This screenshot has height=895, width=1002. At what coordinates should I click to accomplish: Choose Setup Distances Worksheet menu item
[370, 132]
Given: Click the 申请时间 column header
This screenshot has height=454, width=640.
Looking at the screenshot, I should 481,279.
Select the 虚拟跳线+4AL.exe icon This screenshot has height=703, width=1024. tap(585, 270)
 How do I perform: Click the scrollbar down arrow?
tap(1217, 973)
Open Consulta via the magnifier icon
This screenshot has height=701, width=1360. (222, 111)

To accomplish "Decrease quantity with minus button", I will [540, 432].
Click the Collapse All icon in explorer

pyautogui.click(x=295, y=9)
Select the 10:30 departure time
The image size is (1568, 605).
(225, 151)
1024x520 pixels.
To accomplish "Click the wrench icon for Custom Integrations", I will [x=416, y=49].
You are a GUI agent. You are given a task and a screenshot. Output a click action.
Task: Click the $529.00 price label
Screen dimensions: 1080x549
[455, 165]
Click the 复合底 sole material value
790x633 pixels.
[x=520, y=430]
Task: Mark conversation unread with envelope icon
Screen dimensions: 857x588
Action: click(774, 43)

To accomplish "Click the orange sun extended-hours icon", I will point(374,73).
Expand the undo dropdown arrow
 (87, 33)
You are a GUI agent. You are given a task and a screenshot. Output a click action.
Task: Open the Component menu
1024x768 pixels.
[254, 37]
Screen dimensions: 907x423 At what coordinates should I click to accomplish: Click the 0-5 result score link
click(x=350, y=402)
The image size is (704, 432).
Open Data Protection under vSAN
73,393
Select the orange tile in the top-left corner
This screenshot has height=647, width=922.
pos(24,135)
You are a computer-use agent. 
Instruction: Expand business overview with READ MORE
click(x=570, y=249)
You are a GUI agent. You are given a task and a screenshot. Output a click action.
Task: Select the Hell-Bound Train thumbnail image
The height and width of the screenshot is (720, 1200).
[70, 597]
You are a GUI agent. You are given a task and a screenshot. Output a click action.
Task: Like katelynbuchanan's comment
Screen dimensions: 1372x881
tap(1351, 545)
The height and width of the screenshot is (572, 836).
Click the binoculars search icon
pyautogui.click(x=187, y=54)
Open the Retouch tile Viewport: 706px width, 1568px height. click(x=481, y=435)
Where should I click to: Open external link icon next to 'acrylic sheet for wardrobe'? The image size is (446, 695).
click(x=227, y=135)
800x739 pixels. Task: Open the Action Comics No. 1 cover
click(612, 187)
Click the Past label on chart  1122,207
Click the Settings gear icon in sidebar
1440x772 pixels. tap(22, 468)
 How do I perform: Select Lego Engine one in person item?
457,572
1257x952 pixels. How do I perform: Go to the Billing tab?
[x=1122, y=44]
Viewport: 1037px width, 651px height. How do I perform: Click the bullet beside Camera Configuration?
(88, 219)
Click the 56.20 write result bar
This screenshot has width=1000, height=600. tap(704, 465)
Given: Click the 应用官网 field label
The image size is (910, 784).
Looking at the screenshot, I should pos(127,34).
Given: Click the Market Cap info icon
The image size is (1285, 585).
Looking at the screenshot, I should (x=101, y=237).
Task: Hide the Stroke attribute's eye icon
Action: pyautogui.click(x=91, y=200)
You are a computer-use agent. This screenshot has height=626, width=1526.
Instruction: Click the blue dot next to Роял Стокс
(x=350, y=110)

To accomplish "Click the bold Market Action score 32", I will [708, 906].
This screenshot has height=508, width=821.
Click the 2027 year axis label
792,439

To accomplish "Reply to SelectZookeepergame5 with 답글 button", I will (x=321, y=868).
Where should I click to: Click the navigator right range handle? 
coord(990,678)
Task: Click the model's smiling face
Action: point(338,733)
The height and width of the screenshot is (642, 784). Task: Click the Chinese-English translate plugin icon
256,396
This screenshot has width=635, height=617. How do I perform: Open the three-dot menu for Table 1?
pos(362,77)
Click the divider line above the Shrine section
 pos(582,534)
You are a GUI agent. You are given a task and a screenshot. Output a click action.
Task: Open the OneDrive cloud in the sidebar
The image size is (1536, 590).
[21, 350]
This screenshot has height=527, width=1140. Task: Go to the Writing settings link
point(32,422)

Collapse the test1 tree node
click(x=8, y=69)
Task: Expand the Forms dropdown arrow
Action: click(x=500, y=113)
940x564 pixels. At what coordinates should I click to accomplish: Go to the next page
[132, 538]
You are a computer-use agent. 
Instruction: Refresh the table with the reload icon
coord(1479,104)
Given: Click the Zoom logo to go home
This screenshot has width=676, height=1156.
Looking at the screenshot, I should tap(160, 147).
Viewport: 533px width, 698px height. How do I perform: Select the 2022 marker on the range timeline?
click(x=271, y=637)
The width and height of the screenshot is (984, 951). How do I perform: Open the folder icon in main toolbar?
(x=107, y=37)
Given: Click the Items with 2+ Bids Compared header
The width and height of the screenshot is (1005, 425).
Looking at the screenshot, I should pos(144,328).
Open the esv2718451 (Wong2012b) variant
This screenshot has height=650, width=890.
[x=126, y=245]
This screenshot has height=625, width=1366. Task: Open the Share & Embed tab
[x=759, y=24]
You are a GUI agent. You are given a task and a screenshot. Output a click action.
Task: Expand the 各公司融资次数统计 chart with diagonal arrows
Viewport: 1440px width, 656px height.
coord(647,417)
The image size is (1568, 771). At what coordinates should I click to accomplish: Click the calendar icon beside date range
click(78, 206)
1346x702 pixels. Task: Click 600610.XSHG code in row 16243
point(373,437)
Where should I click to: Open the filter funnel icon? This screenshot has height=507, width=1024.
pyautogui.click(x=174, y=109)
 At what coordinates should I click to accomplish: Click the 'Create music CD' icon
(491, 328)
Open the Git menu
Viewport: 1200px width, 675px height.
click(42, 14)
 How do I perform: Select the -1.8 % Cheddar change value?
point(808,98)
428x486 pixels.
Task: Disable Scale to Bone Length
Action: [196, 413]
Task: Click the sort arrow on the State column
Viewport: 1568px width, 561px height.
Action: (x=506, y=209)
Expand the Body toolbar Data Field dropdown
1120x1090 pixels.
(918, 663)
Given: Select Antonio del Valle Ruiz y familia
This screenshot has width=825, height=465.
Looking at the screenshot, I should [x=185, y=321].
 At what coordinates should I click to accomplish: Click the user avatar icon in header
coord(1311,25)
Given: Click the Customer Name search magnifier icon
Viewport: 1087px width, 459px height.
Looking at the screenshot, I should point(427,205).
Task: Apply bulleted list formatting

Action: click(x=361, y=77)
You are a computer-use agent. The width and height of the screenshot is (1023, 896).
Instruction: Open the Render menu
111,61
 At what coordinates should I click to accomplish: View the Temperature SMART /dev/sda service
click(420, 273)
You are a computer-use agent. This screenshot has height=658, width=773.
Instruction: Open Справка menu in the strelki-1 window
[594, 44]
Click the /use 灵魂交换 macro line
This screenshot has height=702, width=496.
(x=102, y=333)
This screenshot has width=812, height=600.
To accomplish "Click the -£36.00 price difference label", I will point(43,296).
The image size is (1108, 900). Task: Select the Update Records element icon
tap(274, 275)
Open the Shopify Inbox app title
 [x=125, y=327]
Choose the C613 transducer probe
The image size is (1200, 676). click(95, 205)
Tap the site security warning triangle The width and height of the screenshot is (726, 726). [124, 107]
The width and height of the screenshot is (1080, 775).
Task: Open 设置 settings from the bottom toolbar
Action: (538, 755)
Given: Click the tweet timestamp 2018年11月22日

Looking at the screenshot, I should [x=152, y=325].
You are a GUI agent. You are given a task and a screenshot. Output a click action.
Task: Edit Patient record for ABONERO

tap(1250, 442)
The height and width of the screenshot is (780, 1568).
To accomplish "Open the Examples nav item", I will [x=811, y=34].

__Work to be completed__: Every record above needs to be copied exactly.

__Response for this exercise__:
This screenshot has height=895, width=1002. At what coordinates should I click to accomplish: Choose Setup Distances Worksheet menu item
[370, 132]
Given: Click the 申请时间 column header
This screenshot has height=454, width=640.
Looking at the screenshot, I should 481,279.
Select the 虚拟跳线+4AL.exe icon This screenshot has height=703, width=1024. tap(585, 270)
 How do I perform: Click the scrollbar down arrow?
tap(1217, 973)
Open Consulta via the magnifier icon
This screenshot has height=701, width=1360. (222, 111)

To accomplish "Decrease quantity with minus button", I will [540, 432].
Click the Collapse All icon in explorer

pyautogui.click(x=295, y=9)
Select the 10:30 departure time
The image size is (1568, 605).
(225, 151)
1024x520 pixels.
To accomplish "Click the wrench icon for Custom Integrations", I will [x=416, y=49].
You are a GUI agent. You are given a task and a screenshot. Output a click action.
Task: Click the $529.00 price label
Screen dimensions: 1080x549
[455, 165]
Click the 复合底 sole material value
790x633 pixels.
[x=520, y=430]
Task: Mark conversation unread with envelope icon
Screen dimensions: 857x588
Action: click(774, 43)

To accomplish "Click the orange sun extended-hours icon", I will point(374,73).
Expand the undo dropdown arrow
 (87, 33)
You are a GUI agent. You are given a task and a screenshot. Output a click action.
Task: Open the Component menu
1024x768 pixels.
[254, 37]
Screen dimensions: 907x423 At what coordinates should I click to accomplish: Click the 0-5 result score link
click(x=350, y=402)
The image size is (704, 432).
Open Data Protection under vSAN
73,393
Select the orange tile in the top-left corner
This screenshot has height=647, width=922.
pos(24,135)
You are a computer-use agent. 
Instruction: Expand business overview with READ MORE
click(x=570, y=249)
You are a GUI agent. You are given a task and a screenshot. Output a click action.
Task: Select the Hell-Bound Train thumbnail image
The height and width of the screenshot is (720, 1200).
[70, 597]
You are a GUI agent. You are given a task and a screenshot. Output a click action.
Task: Like katelynbuchanan's comment
Screen dimensions: 1372x881
tap(1351, 545)
The height and width of the screenshot is (572, 836).
Click the binoculars search icon
pyautogui.click(x=187, y=54)
Open the Retouch tile Viewport: 706px width, 1568px height. click(x=481, y=435)
Where should I click to: Open external link icon next to 'acrylic sheet for wardrobe'? The image size is (446, 695).
click(x=227, y=135)
800x739 pixels. Task: Open the Action Comics No. 1 cover
click(612, 187)
Click the Past label on chart  1122,207
Click the Settings gear icon in sidebar
1440x772 pixels. tap(22, 468)
 How do I perform: Select Lego Engine one in person item?
457,572
1257x952 pixels. How do I perform: Go to the Billing tab?
[x=1122, y=44]
Viewport: 1037px width, 651px height. How do I perform: Click the bullet beside Camera Configuration?
(88, 219)
Click the 56.20 write result bar
This screenshot has width=1000, height=600. tap(704, 465)
Given: Click the 应用官网 field label
The image size is (910, 784).
Looking at the screenshot, I should pos(127,34).
Given: Click the Market Cap info icon
The image size is (1285, 585).
Looking at the screenshot, I should (x=101, y=237).
Task: Hide the Stroke attribute's eye icon
Action: pyautogui.click(x=91, y=200)
You are a computer-use agent. This screenshot has height=626, width=1526.
Instruction: Click the blue dot next to Роял Стокс
(x=350, y=110)

To accomplish "Click the bold Market Action score 32", I will [708, 906].
This screenshot has height=508, width=821.
Click the 2027 year axis label
792,439

To accomplish "Reply to SelectZookeepergame5 with 답글 button", I will (x=321, y=868).
Where should I click to: Click the navigator right range handle? 
coord(990,678)
Task: Click the model's smiling face
Action: point(338,733)
The height and width of the screenshot is (642, 784). Task: Click the Chinese-English translate plugin icon
256,396
This screenshot has width=635, height=617. How do I perform: Open the three-dot menu for Table 1?
pos(362,77)
Click the divider line above the Shrine section
 pos(582,534)
You are a GUI agent. You are given a task and a screenshot. Output a click action.
Task: Open the OneDrive cloud in the sidebar
The image size is (1536, 590).
[21, 350]
This screenshot has height=527, width=1140. Task: Go to the Writing settings link
point(32,422)

Collapse the test1 tree node
click(x=8, y=69)
Task: Expand the Forms dropdown arrow
Action: click(x=500, y=113)
940x564 pixels. At what coordinates should I click to accomplish: Go to the next page
[132, 538]
You are a computer-use agent. 
Instruction: Refresh the table with the reload icon
coord(1479,104)
Given: Click the Zoom logo to go home
This screenshot has width=676, height=1156.
Looking at the screenshot, I should tap(160, 147).
Viewport: 533px width, 698px height. How do I perform: Select the 2022 marker on the range timeline?
click(x=271, y=637)
The width and height of the screenshot is (984, 951). How do I perform: Open the folder icon in main toolbar?
(x=107, y=37)
Given: Click the Items with 2+ Bids Compared header
The width and height of the screenshot is (1005, 425).
Looking at the screenshot, I should pos(144,328).
Open the esv2718451 (Wong2012b) variant
This screenshot has height=650, width=890.
[x=126, y=245]
This screenshot has height=625, width=1366. Task: Open the Share & Embed tab
[x=759, y=24]
You are a GUI agent. You are given a task and a screenshot. Output a click action.
Task: Expand the 各公司融资次数统计 chart with diagonal arrows
Viewport: 1440px width, 656px height.
coord(647,417)
The image size is (1568, 771). At what coordinates should I click to accomplish: Click the calendar icon beside date range
click(78, 206)
1346x702 pixels. Task: Click 600610.XSHG code in row 16243
point(373,437)
Where should I click to: Open the filter funnel icon? This screenshot has height=507, width=1024.
pyautogui.click(x=174, y=109)
 At what coordinates should I click to accomplish: Click the 'Create music CD' icon
(491, 328)
Open the Git menu
Viewport: 1200px width, 675px height.
click(42, 14)
 How do I perform: Select the -1.8 % Cheddar change value?
point(808,98)
428x486 pixels.
Task: Disable Scale to Bone Length
Action: [196, 413]
Task: Click the sort arrow on the State column
Viewport: 1568px width, 561px height.
Action: (x=506, y=209)
Expand the Body toolbar Data Field dropdown
1120x1090 pixels.
(918, 663)
Given: Select Antonio del Valle Ruiz y familia
This screenshot has width=825, height=465.
Looking at the screenshot, I should [x=185, y=321].
 At what coordinates should I click to accomplish: Click the user avatar icon in header
coord(1311,25)
Given: Click the Customer Name search magnifier icon
Viewport: 1087px width, 459px height.
Looking at the screenshot, I should point(427,205).
Task: Apply bulleted list formatting

Action: click(x=361, y=77)
You are a computer-use agent. The width and height of the screenshot is (1023, 896).
Instruction: Open the Render menu
111,61
 At what coordinates should I click to accomplish: View the Temperature SMART /dev/sda service
click(420, 273)
You are a computer-use agent. This screenshot has height=658, width=773.
Instruction: Open Справка menu in the strelki-1 window
[594, 44]
Click the /use 灵魂交换 macro line
This screenshot has height=702, width=496.
(x=102, y=333)
This screenshot has width=812, height=600.
To accomplish "Click the -£36.00 price difference label", I will point(43,296).
The image size is (1108, 900). Task: Select the Update Records element icon
tap(274, 275)
Open the Shopify Inbox app title
 [x=125, y=327]
Choose the C613 transducer probe
The image size is (1200, 676). click(95, 205)
Tap the site security warning triangle The width and height of the screenshot is (726, 726). [124, 107]
The width and height of the screenshot is (1080, 775).
Task: Open 设置 settings from the bottom toolbar
Action: (538, 755)
Given: Click the tweet timestamp 2018年11月22日

Looking at the screenshot, I should [x=152, y=325].
You are a GUI agent. You are given a task and a screenshot. Output a click action.
Task: Edit Patient record for ABONERO

tap(1250, 442)
The height and width of the screenshot is (780, 1568).
To accomplish "Open the Examples nav item", I will [x=811, y=34].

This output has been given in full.